Nissan Silvia may return

Nissan's new thinking is reflected in the Foria concept (pictured), displayed at the Sydney motor show last year.

A major project is underway in Japan that will produce no fewer than 52 new Nissans by 2016, including a car that will revive the idea behind the Silvia coupe, known as the 200SX in Australia.

Australians have already had an early look at Nissan's thinking, which is reflected in the Foria concept displayed at the Sydney motor show last year. The baby-blue dream machine is compact and coupe in looks, despite using a four-door body that uses similar 'suicide' rear doors to the Mazda RX-8.
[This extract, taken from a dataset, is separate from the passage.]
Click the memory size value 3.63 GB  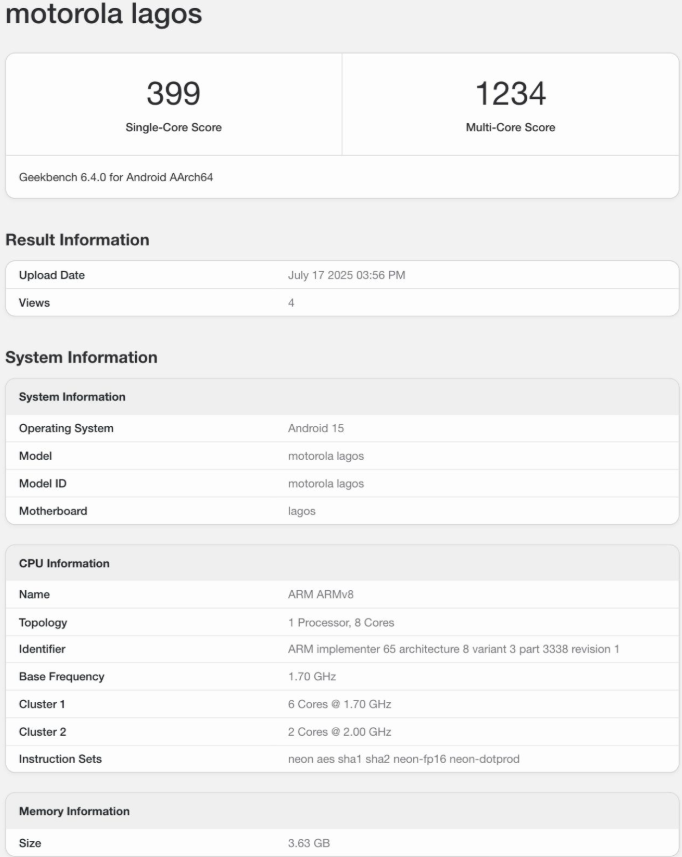coord(309,843)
But there is much more to come from Japan, including the potential for an electric powertrain. Nissan sources say there is no decision yet on either petrol or electric power for the Silvia. In fact, one insider sees the new Silvia - which might not wear that badge - re-surfacing in around 2013 as a kind of 'bridge' between the last petrol-powered Silvia of 2008 and the electric-powered, rear- drive Esflow concept car which debuted at the Geneva motor show earlier this year.

The return to a new Silvia comes as Japanese carmakers crank up development work following the Global Financial Crisis. The Silvia was chopped in 2008, at the same time as Honda binned its V10-powered NSX supercar, even though 70 per cent of the world was done and the exterior design was complete.

Three years, with its balance sheet back in order, Nissan has just announced its ambitious 'Power 88' plan intended to boost global sales and profit by eight percent within six years. It could even tap into a new deal with Daimler that will see the brands sharing a mechanical platform flexible enough to house everything from four-cylinder to V8 engines. The Mercedes-Benz platform is already expected to be the building block for the next Skyline and Infiniti G from Japan, but could have other uses including the Silvia.

Further into the future, around 2020, there is talk in Japan that Lotus Engineering could also be involved with the Nissan-Daimler deal. This new three-way collaboration could figure into the commercialization of rear-drive electric vehicles, tapping Lotus expertise in lightweight construction with a new 'bathtub' construction to replace the orthodox monocoque car body.

But that's further into the future than the Silvia, which tracks its history in Australia back to the 1960s when 49 cars in the CSP311 series made it downunder. The Silvia really got going in Australia in the 1980s, when it was known as the Gazelle with a wheezy 2.0-litre four-cylinder engine, before the switch to 200SX badging in the late 1990s. The 180SX was never officially sold in Australia but has been a huge success as a 'grey import' from Japan, especially as the base for highly-power and highly-modified cars used in drift competitions.